Records for finding displayed items
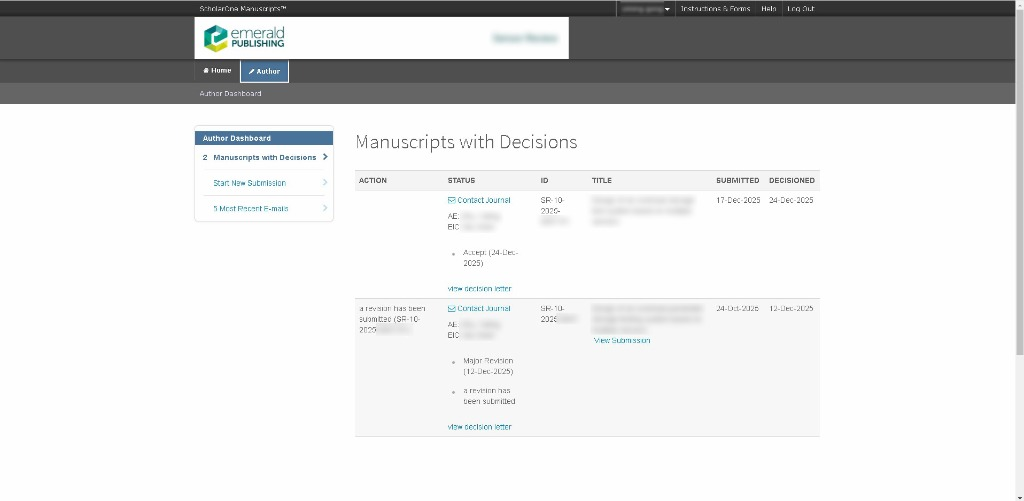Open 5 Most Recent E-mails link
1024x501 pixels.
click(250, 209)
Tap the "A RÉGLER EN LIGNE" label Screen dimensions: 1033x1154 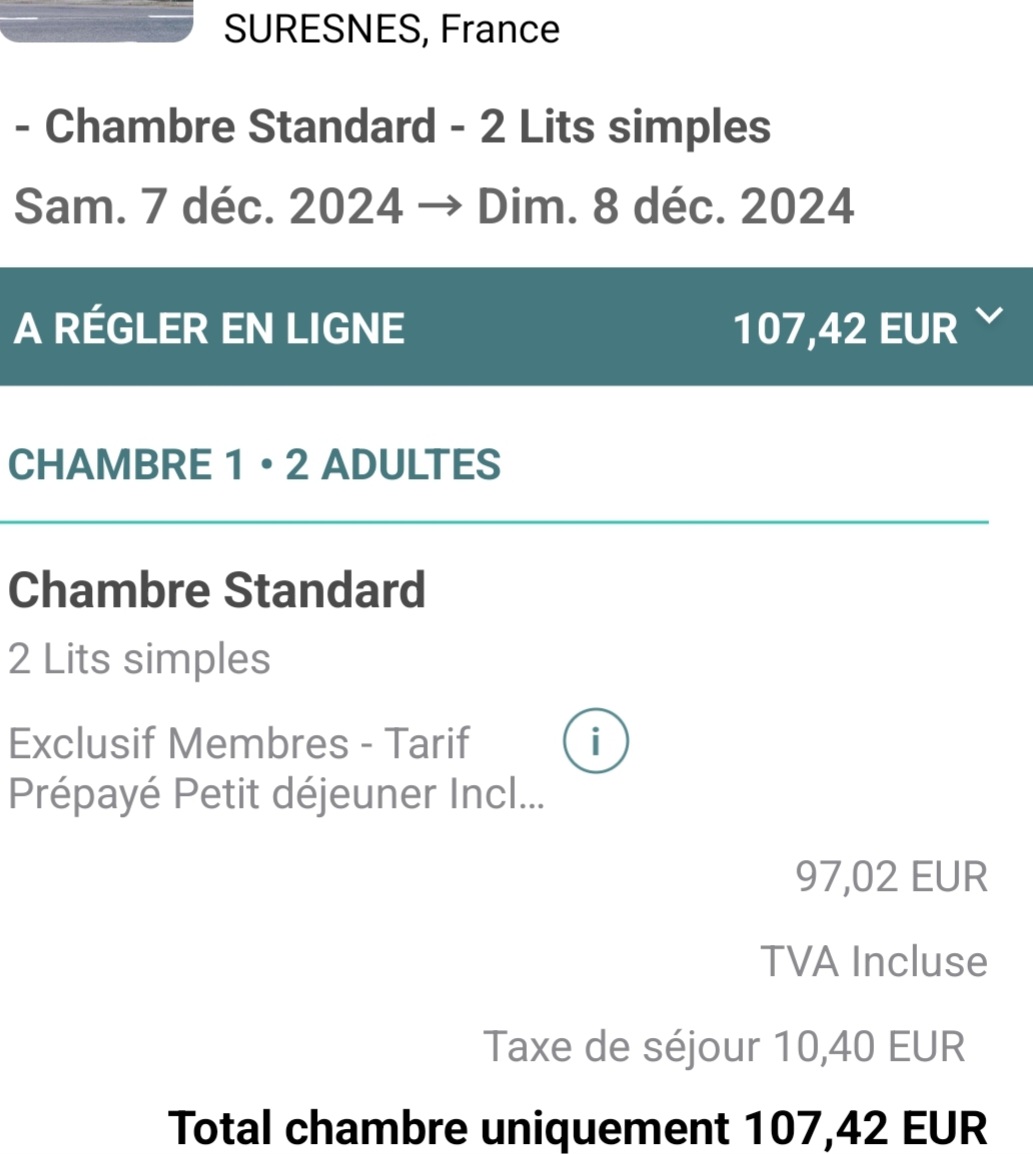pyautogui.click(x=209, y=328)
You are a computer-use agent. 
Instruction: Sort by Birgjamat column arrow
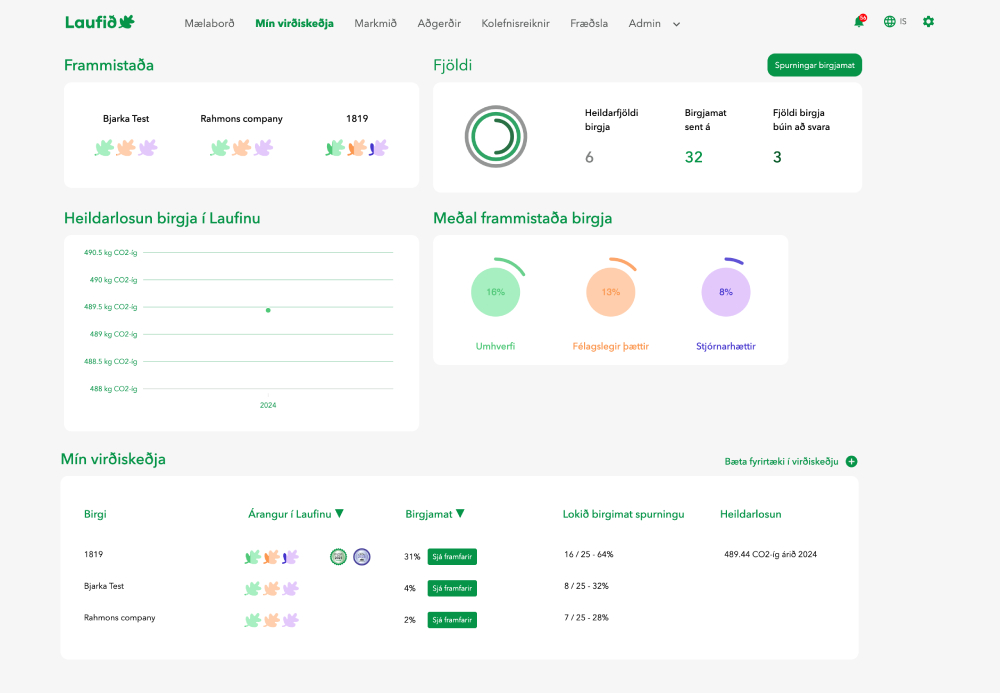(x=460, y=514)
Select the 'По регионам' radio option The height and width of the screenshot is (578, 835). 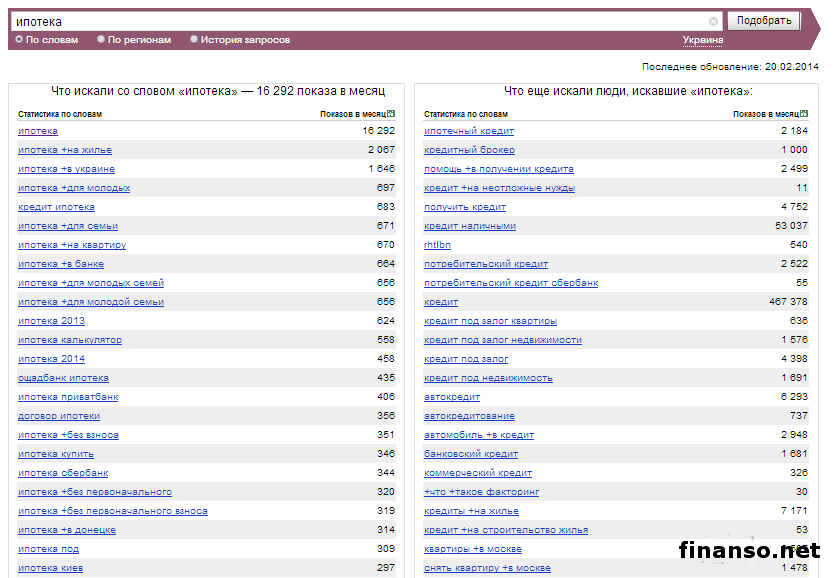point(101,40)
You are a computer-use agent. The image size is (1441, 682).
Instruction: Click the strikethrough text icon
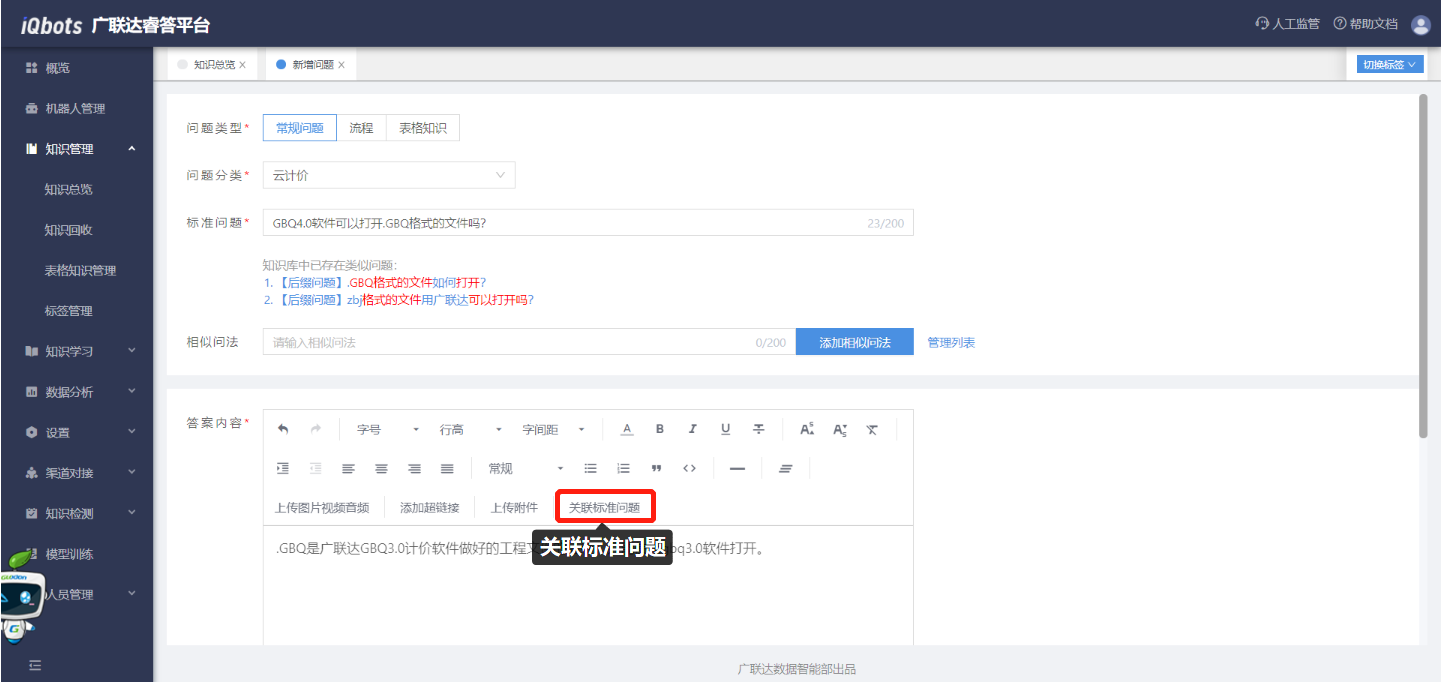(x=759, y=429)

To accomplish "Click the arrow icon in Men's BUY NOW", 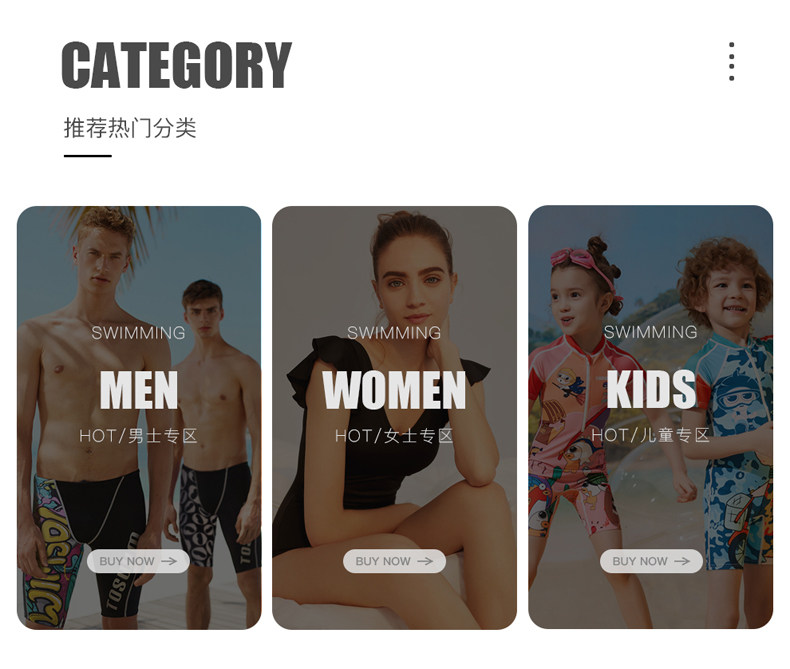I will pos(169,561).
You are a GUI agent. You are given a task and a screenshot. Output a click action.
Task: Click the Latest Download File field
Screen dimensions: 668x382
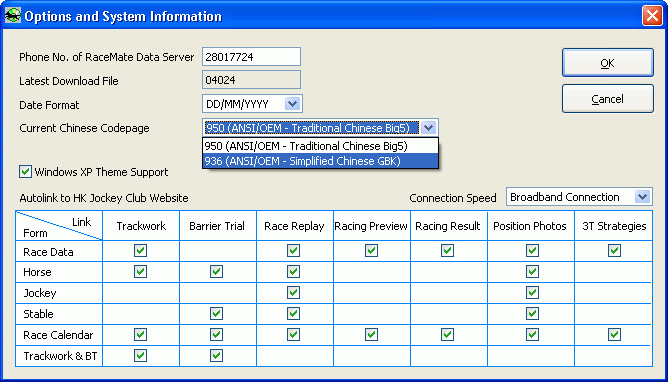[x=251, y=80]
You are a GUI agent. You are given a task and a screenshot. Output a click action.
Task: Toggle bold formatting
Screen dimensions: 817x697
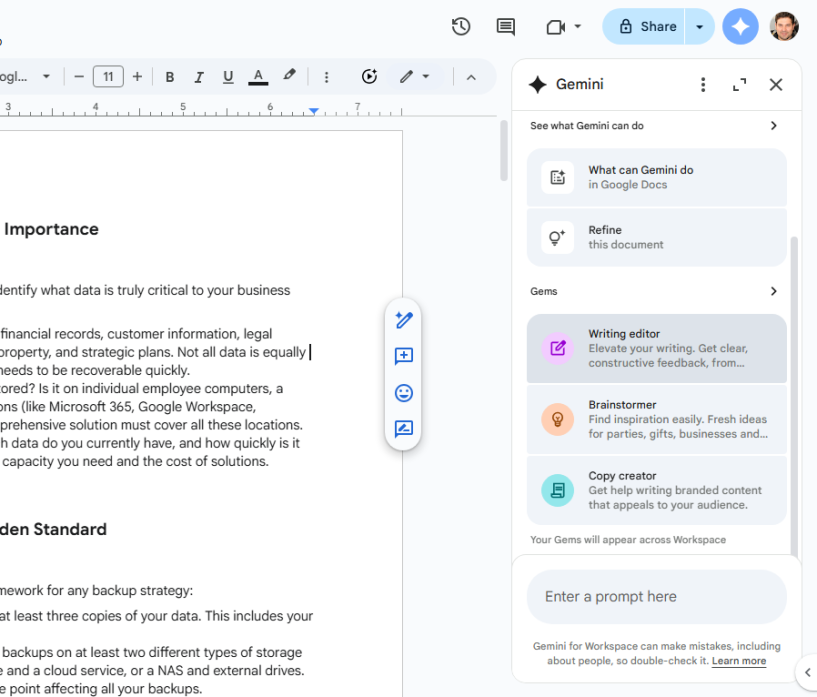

What is being asked
Which lines in the items above contain the word "Instruction"? Locate each one and copy it out in full.

Response
Instruction: Sort by Birgjamat column arrow
Instruction: Click the strikethrough text icon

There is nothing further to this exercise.